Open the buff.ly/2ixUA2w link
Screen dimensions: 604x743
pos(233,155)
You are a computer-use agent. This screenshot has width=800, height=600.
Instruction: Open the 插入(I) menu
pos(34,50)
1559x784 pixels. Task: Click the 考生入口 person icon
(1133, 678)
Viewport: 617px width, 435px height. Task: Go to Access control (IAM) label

--

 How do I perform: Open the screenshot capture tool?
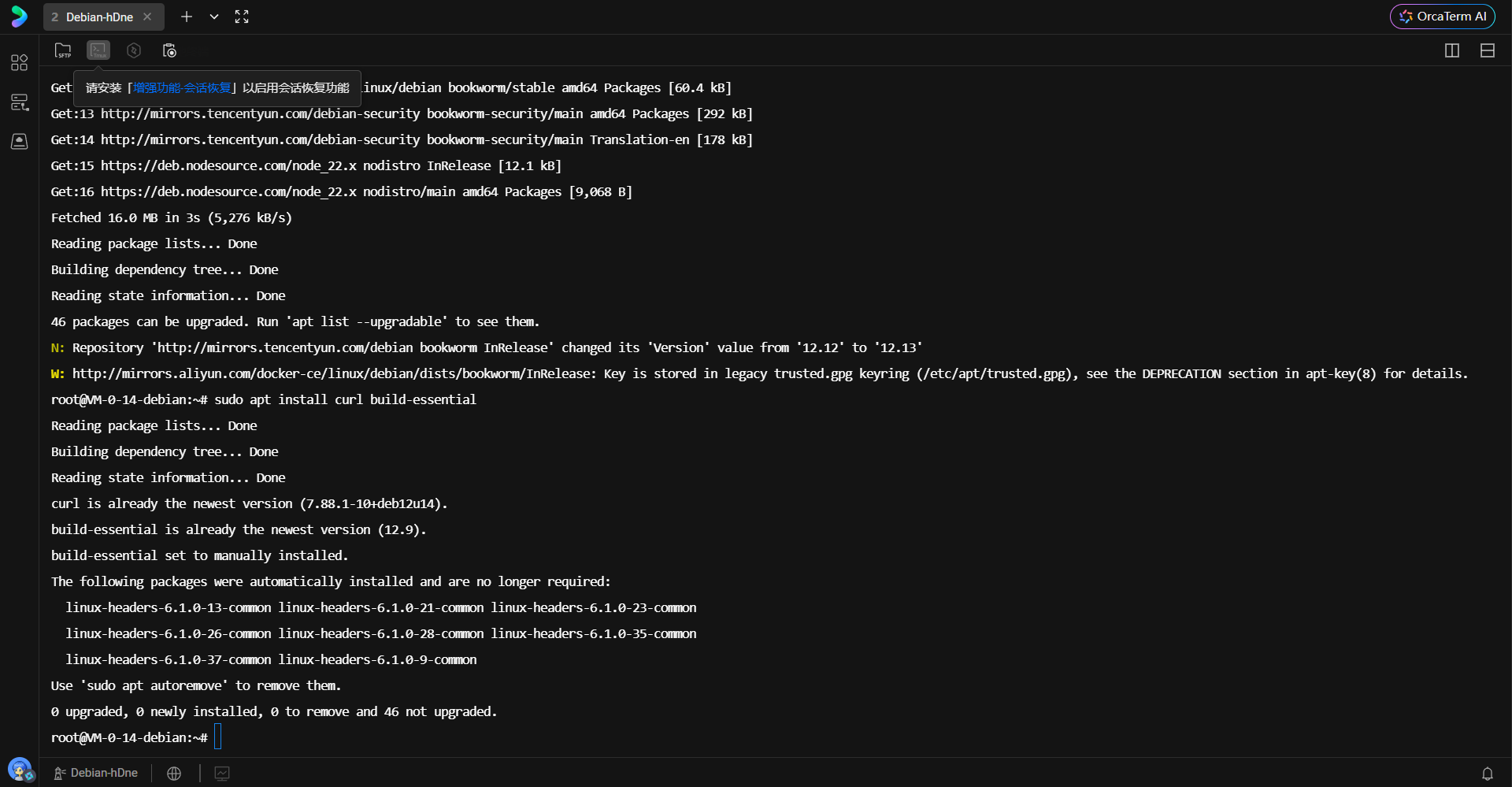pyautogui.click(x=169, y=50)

- _Exercise_
Copy out the lines of the items from the one holding "You are a computer-use" to the one holding "Viewport: 617px width, 435px", both of them included.

- _Output_
You are a computer-use agent. This screenshot has width=800, height=600.
Instruction: Open the 插入(I) menu
pos(34,50)
1559x784 pixels. Task: Click the 考生入口 person icon
(1133, 678)
Viewport: 617px width, 435px height. Task: Go to Access control (IAM) label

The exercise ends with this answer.